→ **WHAT YOU SHOULD DO**
All lines from the one with "Magyar (Hungarian) (243, 2473)" to the end of the data: return those exactly, and only those.

→ **INPUT MATERIAL**
↓↓↓

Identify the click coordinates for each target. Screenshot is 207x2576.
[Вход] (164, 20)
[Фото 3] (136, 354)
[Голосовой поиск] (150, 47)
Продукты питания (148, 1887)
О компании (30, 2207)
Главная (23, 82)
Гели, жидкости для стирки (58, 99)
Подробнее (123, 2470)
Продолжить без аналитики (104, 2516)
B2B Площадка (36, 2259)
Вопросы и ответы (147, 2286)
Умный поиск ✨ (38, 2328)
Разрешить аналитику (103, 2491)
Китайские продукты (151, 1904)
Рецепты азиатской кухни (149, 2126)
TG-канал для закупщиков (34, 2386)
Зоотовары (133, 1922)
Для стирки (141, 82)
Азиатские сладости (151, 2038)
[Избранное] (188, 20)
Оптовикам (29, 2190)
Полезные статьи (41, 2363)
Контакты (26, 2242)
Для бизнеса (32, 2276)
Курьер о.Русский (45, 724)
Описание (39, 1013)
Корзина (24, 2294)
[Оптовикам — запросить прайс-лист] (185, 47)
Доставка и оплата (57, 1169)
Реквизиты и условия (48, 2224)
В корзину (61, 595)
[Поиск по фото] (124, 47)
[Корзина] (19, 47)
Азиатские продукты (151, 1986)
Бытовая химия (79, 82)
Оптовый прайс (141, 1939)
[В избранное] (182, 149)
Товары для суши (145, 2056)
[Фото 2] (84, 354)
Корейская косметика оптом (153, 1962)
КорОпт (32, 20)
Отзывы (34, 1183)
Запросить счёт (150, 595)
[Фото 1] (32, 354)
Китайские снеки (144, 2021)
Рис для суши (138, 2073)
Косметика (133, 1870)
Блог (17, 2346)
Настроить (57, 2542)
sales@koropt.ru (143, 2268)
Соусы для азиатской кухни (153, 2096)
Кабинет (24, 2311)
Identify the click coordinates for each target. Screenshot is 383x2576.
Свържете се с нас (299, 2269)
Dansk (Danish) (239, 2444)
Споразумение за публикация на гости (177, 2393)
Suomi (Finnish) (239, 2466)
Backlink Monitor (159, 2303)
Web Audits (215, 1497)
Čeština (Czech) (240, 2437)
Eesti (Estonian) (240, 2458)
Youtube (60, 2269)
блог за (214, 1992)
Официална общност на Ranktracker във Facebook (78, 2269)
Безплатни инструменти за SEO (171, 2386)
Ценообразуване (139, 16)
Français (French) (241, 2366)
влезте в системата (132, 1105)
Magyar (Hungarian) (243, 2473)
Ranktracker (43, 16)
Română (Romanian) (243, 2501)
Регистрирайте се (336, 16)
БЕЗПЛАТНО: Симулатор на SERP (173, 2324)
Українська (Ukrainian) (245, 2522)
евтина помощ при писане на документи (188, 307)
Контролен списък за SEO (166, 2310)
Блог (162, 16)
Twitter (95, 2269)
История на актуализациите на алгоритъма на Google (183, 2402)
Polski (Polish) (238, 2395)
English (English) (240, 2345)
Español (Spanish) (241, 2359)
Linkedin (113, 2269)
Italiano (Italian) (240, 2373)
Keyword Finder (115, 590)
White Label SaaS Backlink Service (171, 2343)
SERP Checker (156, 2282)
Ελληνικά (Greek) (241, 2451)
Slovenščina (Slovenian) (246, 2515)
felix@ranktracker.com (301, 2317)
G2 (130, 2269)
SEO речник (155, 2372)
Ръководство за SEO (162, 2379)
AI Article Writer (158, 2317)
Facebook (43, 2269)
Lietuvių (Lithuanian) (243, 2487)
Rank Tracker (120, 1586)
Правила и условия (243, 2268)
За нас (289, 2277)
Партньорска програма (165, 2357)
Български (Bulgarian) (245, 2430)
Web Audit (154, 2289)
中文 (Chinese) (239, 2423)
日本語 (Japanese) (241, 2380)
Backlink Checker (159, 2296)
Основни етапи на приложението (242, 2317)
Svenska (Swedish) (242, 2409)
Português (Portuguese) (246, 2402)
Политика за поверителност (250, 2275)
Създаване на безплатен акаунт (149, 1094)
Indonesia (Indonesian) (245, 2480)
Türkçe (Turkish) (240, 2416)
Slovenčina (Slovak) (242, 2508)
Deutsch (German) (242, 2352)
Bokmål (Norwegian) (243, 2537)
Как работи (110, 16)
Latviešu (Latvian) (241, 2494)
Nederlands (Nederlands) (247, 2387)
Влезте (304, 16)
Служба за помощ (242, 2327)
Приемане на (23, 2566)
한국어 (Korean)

↑↑↑

→ **RESPONSE BELOW**
Magyar (Hungarian) (243, 2473)
Ranktracker (43, 16)
Română (Romanian) (243, 2501)
Регистрирайте се (336, 16)
БЕЗПЛАТНО: Симулатор на SERP (173, 2324)
Українська (Ukrainian) (245, 2522)
евтина помощ при писане на документи (188, 307)
Контролен списък за SEO (166, 2310)
Блог (162, 16)
Twitter (95, 2269)
История на актуализациите на алгоритъма на Google (183, 2402)
Polski (Polish) (238, 2395)
English (English) (240, 2345)
Español (Spanish) (241, 2359)
Linkedin (113, 2269)
Italiano (Italian) (240, 2373)
Keyword Finder (115, 590)
White Label SaaS Backlink Service (171, 2343)
SERP Checker (156, 2282)
Ελληνικά (Greek) (241, 2451)
Slovenščina (Slovenian) (246, 2515)
felix@ranktracker.com (301, 2317)
G2 (130, 2269)
SEO речник (155, 2372)
Ръководство за SEO (162, 2379)
AI Article Writer (158, 2317)
Facebook (43, 2269)
Lietuvių (Lithuanian) (243, 2487)
Rank Tracker (120, 1586)
Правила и условия (243, 2268)
За нас (289, 2277)
Партньорска програма (165, 2357)
Български (Bulgarian) (245, 2430)
Web Audit (154, 2289)
中文 (Chinese) (239, 2423)
日本語 (Japanese) (241, 2380)
Backlink Checker (159, 2296)
Основни етапи на приложението (242, 2317)
Svenska (Swedish) (242, 2409)
Português (Portuguese) (246, 2402)
Политика за поверителност (250, 2275)
Създаване на безплатен акаунт (149, 1094)
Indonesia (Indonesian) (245, 2480)
Türkçe (Turkish) (240, 2416)
Slovenčina (Slovak) (242, 2508)
Deutsch (German) (242, 2352)
Bokmål (Norwegian) (243, 2537)
Как работи (110, 16)
Latviešu (Latvian) (241, 2494)
Nederlands (Nederlands) (247, 2387)
Влезте (304, 16)
Служба за помощ (242, 2327)
Приемане на (23, 2566)
한국어 (Korean)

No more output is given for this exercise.